Work request:
Beginning at the line with "[Open search] (212, 33)" in the records below, return each line up to and including the last, exactly as it stands, but not the pictures.

Collected data:

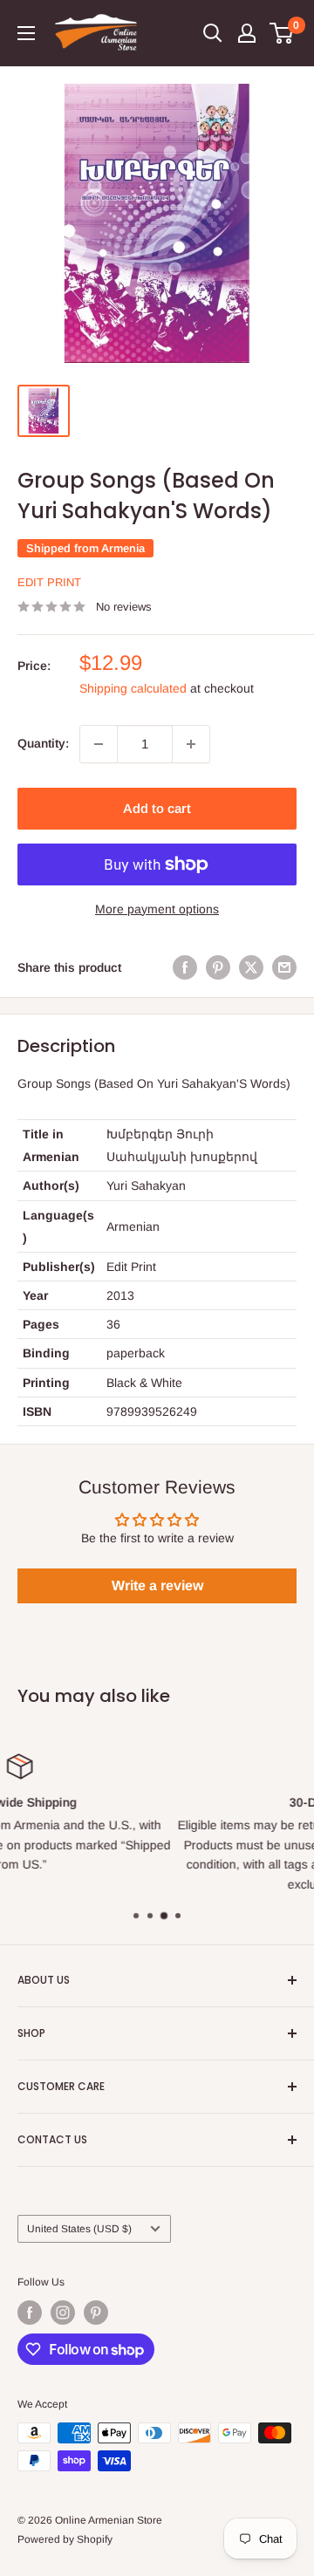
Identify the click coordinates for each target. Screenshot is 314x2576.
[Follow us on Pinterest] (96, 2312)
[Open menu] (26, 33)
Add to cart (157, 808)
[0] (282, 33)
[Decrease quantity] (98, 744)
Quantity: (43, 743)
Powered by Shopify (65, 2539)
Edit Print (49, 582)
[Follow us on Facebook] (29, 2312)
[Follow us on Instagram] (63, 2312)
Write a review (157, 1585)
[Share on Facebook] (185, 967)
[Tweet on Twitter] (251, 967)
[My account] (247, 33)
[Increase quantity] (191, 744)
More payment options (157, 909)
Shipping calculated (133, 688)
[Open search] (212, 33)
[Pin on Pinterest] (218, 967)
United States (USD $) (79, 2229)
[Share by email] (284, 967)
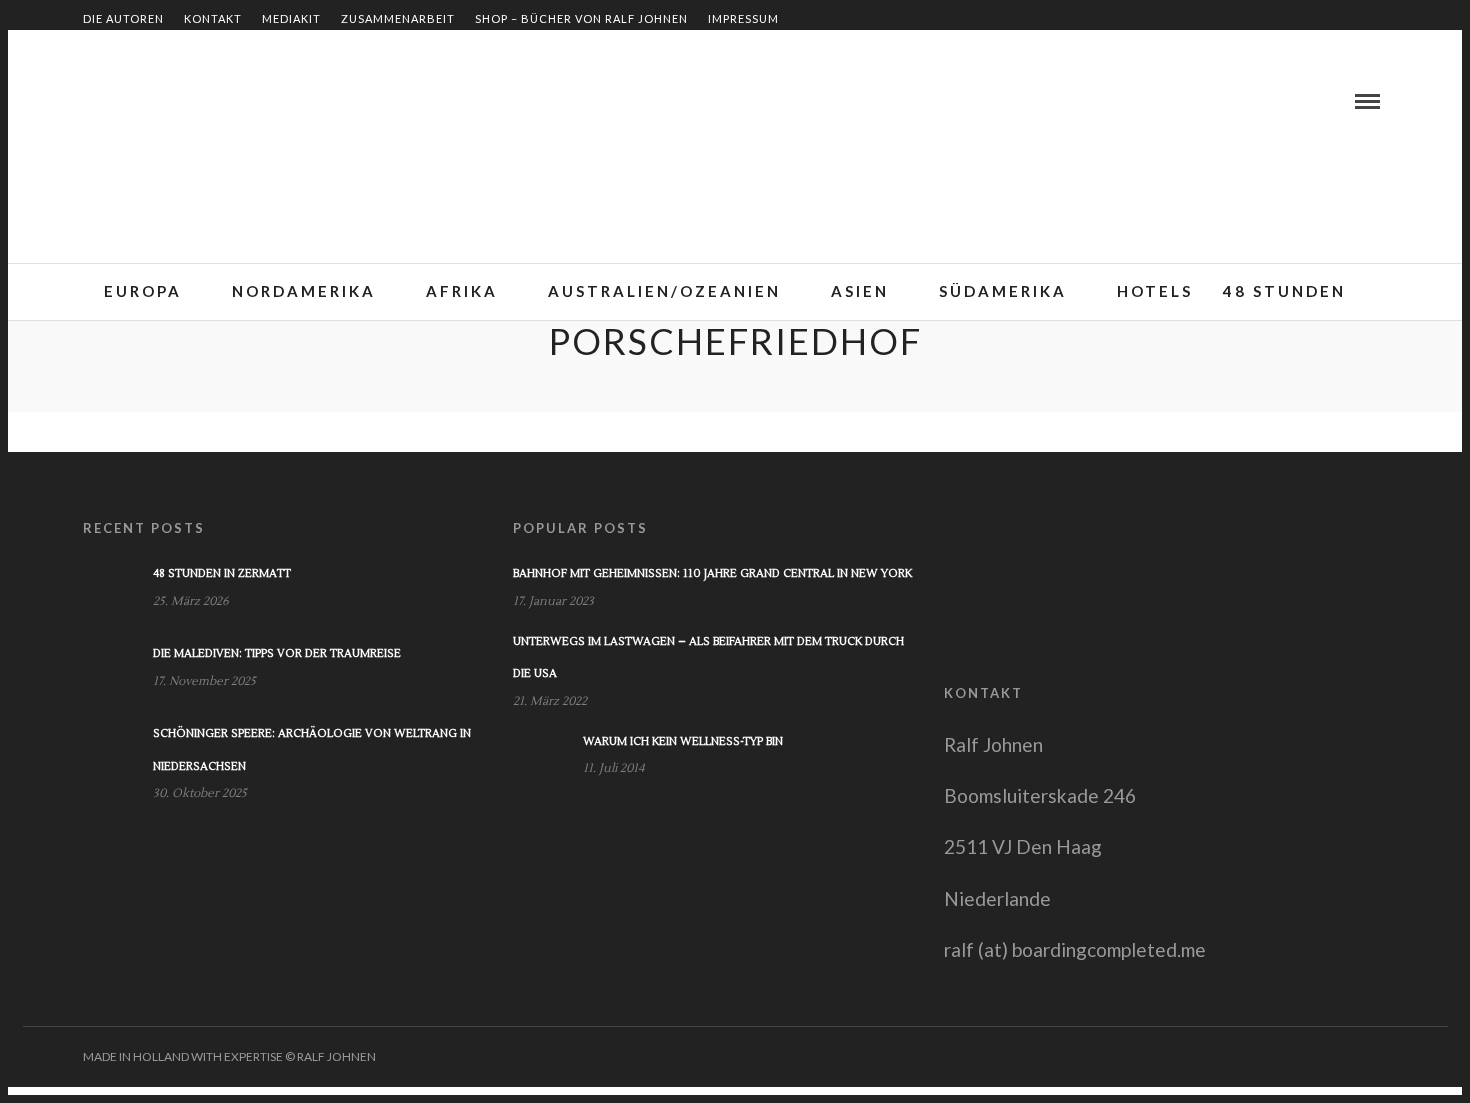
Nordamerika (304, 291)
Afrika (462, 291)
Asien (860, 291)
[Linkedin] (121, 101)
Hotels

Exercise response:
[Open search] (212, 33)
[Pin on Pinterest] (218, 967)
United States (USD $) (79, 2229)
[Share by email] (284, 967)
Nordamerika (304, 291)
Afrika (462, 291)
Asien (860, 291)
[Linkedin] (121, 101)
Hotels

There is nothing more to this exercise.